[Extracted data entries]
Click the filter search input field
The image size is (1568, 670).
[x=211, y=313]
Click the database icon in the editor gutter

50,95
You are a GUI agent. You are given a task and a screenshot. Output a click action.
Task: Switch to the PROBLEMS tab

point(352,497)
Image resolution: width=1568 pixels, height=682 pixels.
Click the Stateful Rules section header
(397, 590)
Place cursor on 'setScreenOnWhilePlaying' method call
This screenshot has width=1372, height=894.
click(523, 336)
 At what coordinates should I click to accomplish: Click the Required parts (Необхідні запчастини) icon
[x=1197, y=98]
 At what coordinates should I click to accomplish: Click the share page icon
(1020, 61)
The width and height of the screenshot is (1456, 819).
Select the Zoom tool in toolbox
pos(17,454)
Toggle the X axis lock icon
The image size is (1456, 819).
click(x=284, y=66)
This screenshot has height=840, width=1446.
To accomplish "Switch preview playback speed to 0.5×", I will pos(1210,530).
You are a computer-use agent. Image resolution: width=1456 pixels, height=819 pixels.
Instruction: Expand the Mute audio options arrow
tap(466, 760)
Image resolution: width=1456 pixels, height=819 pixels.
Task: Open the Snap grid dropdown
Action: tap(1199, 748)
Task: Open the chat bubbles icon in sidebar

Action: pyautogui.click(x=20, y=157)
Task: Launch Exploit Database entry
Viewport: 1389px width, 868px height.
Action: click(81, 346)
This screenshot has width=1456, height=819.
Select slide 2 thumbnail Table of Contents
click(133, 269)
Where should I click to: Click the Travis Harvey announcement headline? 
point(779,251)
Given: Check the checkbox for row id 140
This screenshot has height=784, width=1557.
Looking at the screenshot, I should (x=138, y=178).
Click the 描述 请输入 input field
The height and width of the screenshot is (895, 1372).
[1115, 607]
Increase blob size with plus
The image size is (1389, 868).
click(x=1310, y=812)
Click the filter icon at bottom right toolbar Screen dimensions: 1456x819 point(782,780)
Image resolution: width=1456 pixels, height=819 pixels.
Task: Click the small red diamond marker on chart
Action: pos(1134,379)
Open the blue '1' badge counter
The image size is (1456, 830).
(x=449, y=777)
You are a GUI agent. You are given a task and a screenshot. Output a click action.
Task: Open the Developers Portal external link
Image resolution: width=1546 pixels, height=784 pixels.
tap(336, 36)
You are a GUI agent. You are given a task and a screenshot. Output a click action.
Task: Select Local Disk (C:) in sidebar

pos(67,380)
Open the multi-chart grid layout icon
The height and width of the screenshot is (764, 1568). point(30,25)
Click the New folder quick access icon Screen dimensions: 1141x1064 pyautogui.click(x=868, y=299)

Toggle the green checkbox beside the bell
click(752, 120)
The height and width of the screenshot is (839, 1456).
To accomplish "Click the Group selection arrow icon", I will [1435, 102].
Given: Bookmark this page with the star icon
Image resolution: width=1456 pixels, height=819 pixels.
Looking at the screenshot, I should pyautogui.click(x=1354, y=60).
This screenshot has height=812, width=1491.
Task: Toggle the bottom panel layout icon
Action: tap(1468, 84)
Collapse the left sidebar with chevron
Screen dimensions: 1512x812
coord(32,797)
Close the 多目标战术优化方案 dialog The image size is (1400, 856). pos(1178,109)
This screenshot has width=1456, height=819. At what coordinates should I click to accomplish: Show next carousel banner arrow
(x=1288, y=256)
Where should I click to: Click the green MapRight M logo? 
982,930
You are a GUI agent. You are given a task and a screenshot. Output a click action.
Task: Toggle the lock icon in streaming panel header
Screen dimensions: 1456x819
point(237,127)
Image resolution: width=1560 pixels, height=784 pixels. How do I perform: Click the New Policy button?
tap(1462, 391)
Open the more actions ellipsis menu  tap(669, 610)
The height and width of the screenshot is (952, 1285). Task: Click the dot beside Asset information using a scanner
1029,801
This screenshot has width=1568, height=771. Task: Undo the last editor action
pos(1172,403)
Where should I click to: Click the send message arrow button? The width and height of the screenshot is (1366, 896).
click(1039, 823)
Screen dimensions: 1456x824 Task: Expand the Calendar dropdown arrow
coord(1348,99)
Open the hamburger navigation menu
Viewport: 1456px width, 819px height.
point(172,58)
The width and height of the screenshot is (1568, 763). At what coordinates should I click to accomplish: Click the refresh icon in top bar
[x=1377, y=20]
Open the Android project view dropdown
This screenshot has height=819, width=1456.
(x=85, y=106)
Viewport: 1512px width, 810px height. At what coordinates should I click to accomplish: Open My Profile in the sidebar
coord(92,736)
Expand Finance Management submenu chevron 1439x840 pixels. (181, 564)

▶ [WORK TO BE COMPLETED]
Could you write out every entry above exactly as it appears?

▶ [SOLUTION]
Click the filter search input field
The image size is (1568, 670).
[x=211, y=313]
Click the database icon in the editor gutter

50,95
You are a GUI agent. You are given a task and a screenshot. Output a click action.
Task: Switch to the PROBLEMS tab

point(352,497)
Image resolution: width=1568 pixels, height=682 pixels.
Click the Stateful Rules section header
(397, 590)
Place cursor on 'setScreenOnWhilePlaying' method call
This screenshot has width=1372, height=894.
click(523, 336)
 At what coordinates should I click to accomplish: Click the Required parts (Необхідні запчастини) icon
[x=1197, y=98]
 At what coordinates should I click to accomplish: Click the share page icon
(1020, 61)
The width and height of the screenshot is (1456, 819).
Select the Zoom tool in toolbox
pos(17,454)
Toggle the X axis lock icon
The image size is (1456, 819).
click(x=284, y=66)
This screenshot has height=840, width=1446.
To accomplish "Switch preview playback speed to 0.5×", I will pos(1210,530).
You are a computer-use agent. Image resolution: width=1456 pixels, height=819 pixels.
Instruction: Expand the Mute audio options arrow
tap(466, 760)
Image resolution: width=1456 pixels, height=819 pixels.
Task: Open the Snap grid dropdown
Action: tap(1199, 748)
Task: Open the chat bubbles icon in sidebar

Action: pyautogui.click(x=20, y=157)
Task: Launch Exploit Database entry
Viewport: 1389px width, 868px height.
Action: click(81, 346)
This screenshot has width=1456, height=819.
Select slide 2 thumbnail Table of Contents
click(133, 269)
Where should I click to: Click the Travis Harvey announcement headline? 
point(779,251)
Given: Check the checkbox for row id 140
This screenshot has height=784, width=1557.
Looking at the screenshot, I should (x=138, y=178).
Click the 描述 请输入 input field
The height and width of the screenshot is (895, 1372).
[1115, 607]
Increase blob size with plus
The image size is (1389, 868).
click(x=1310, y=812)
Click the filter icon at bottom right toolbar Screen dimensions: 1456x819 point(782,780)
Image resolution: width=1456 pixels, height=819 pixels.
Task: Click the small red diamond marker on chart
Action: pos(1134,379)
Open the blue '1' badge counter
The image size is (1456, 830).
(x=449, y=777)
You are a GUI agent. You are given a task and a screenshot. Output a click action.
Task: Open the Developers Portal external link
Image resolution: width=1546 pixels, height=784 pixels.
tap(336, 36)
You are a GUI agent. You are given a task and a screenshot. Output a click action.
Task: Select Local Disk (C:) in sidebar

pos(67,380)
Open the multi-chart grid layout icon
The height and width of the screenshot is (764, 1568). point(30,25)
Click the New folder quick access icon Screen dimensions: 1141x1064 pyautogui.click(x=868, y=299)

Toggle the green checkbox beside the bell
click(752, 120)
The height and width of the screenshot is (839, 1456).
To accomplish "Click the Group selection arrow icon", I will [1435, 102].
Given: Bookmark this page with the star icon
Image resolution: width=1456 pixels, height=819 pixels.
Looking at the screenshot, I should pyautogui.click(x=1354, y=60).
This screenshot has height=812, width=1491.
Task: Toggle the bottom panel layout icon
Action: tap(1468, 84)
Collapse the left sidebar with chevron
Screen dimensions: 1512x812
coord(32,797)
Close the 多目标战术优化方案 dialog The image size is (1400, 856). pos(1178,109)
This screenshot has width=1456, height=819. At what coordinates should I click to accomplish: Show next carousel banner arrow
(x=1288, y=256)
Where should I click to: Click the green MapRight M logo? 
982,930
You are a GUI agent. You are given a task and a screenshot. Output a click action.
Task: Toggle the lock icon in streaming panel header
Screen dimensions: 1456x819
point(237,127)
Image resolution: width=1560 pixels, height=784 pixels. How do I perform: Click the New Policy button?
tap(1462, 391)
Open the more actions ellipsis menu  tap(669, 610)
The height and width of the screenshot is (952, 1285). Task: Click the dot beside Asset information using a scanner
1029,801
This screenshot has width=1568, height=771. Task: Undo the last editor action
pos(1172,403)
Where should I click to: Click the send message arrow button? The width and height of the screenshot is (1366, 896).
click(1039, 823)
Screen dimensions: 1456x824 Task: Expand the Calendar dropdown arrow
coord(1348,99)
Open the hamburger navigation menu
Viewport: 1456px width, 819px height.
point(172,58)
The width and height of the screenshot is (1568, 763). At what coordinates should I click to accomplish: Click the refresh icon in top bar
[x=1377, y=20]
Open the Android project view dropdown
This screenshot has height=819, width=1456.
(x=85, y=106)
Viewport: 1512px width, 810px height. At what coordinates should I click to accomplish: Open My Profile in the sidebar
coord(92,736)
Expand Finance Management submenu chevron 1439x840 pixels. (181, 564)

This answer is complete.